今にも艶々とした輝きさえ放ちそうなほど心気充実したアマリエが、一息に腰を反り、背面へのスープレックスで投げ捨てる。
右腕で腕と首を固めるハーフネルソン、その上左腕を逆向きに極めながらのおまけ付き。並の身体能力であれば勿論持ち上がらないが、強い欲望でブーストされたその身体は安安と力強く、そして速すぎるほどに速く、イヴの体を引っこ抜く。
そのはずだった。
「――、ガァァ、ガッ!?」
イヴは、目一杯に力を込めるために絶叫しようとするも、喉を突かれたその時に気道に刻まれた傷から逆流してきた血がその声を遮られる。

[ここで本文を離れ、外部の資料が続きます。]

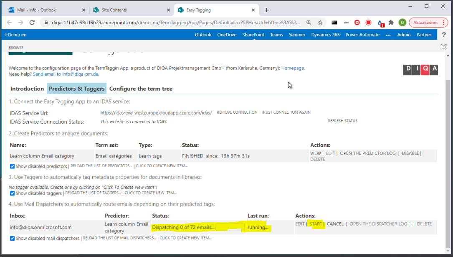This screenshot has width=453, height=257.
Task: Click the browser zoom magnifier icon
Action: pos(309,23)
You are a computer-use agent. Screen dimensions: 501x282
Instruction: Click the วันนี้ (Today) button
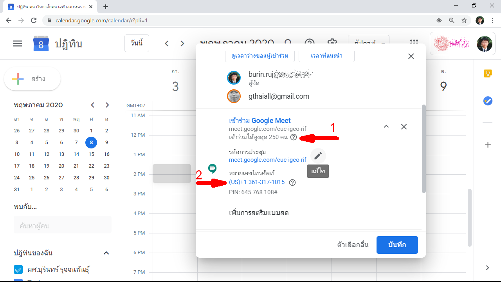click(x=137, y=43)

けれど、全身全霊をとして、狙っていた瞬間に狙い通りの事を起こせた。
「な……っ、なあにい!?」
妖艶な美声で子供のようなアクセントの驚愕の言葉がアマリエの口をついて出た。
完全に固めたはずのスープレックスのバランスが最悪のタイミングで崩される。
しっかりと捻り上げていたはずのイヴの左腕が突然抵抗を無くし、捻られるままにポキリと外れ、どこかの筋がブチッ! と、大きすぎる音の音を出して切れた。
イヴは強引に体を捻り、左腕を左肩から外してしまったのだ。スープレックスで投げられているその真っ最中に。
抵抗できないように力を込めて捩じ上げていた腕が、いきなり外れて簡単に捻れてしまったのである。バランスを維持できようはずもない。
「グぁ――ッ!!」
「く――っ、あぅっ!?」
ブリッジに持ち込むことなど到底出来ず、二人の体は左に倒れるように地面に投げ出される。咄嗟に手を離した左腕で受け身を取るアマリエに対し、イヴにそれはできない……今肩を外し、もしかしたら肘も折れたかも知れず、確実に何処かの筋が切れた左腕が下敷きになって、落ちた。
その激痛を、先程までの聖欲に対する良い気付けだと、笑って言えるのがイヴだった。
崩れたその衝撃をそのまま利用して体をひねる。激痛が走る。
崩れてもなお離されなかったハーフネルソンから抜け出そうと上体をぐるん、と回した時、遠心力だけで着いてきた左腕が、親不孝にも外れた左肩を間に立たせて、またまた激痛を訴えてくる。無視だ。
「無茶を――ぎィっ!?」
「――悪ィが、弟子が見でるんで……ね」
抜け出した右手は、そのまま一番掴みやすいところを握った。握りしめた。硬く硬く、思い切り力強く。
マウントポジションとは到底呼べない不完全な馬乗りのまま、アマリエの狼らしい左耳をがっちりと握り込んだまま。
イヴの額がアマリエの鼻っ面に、真正面から減り込んだ。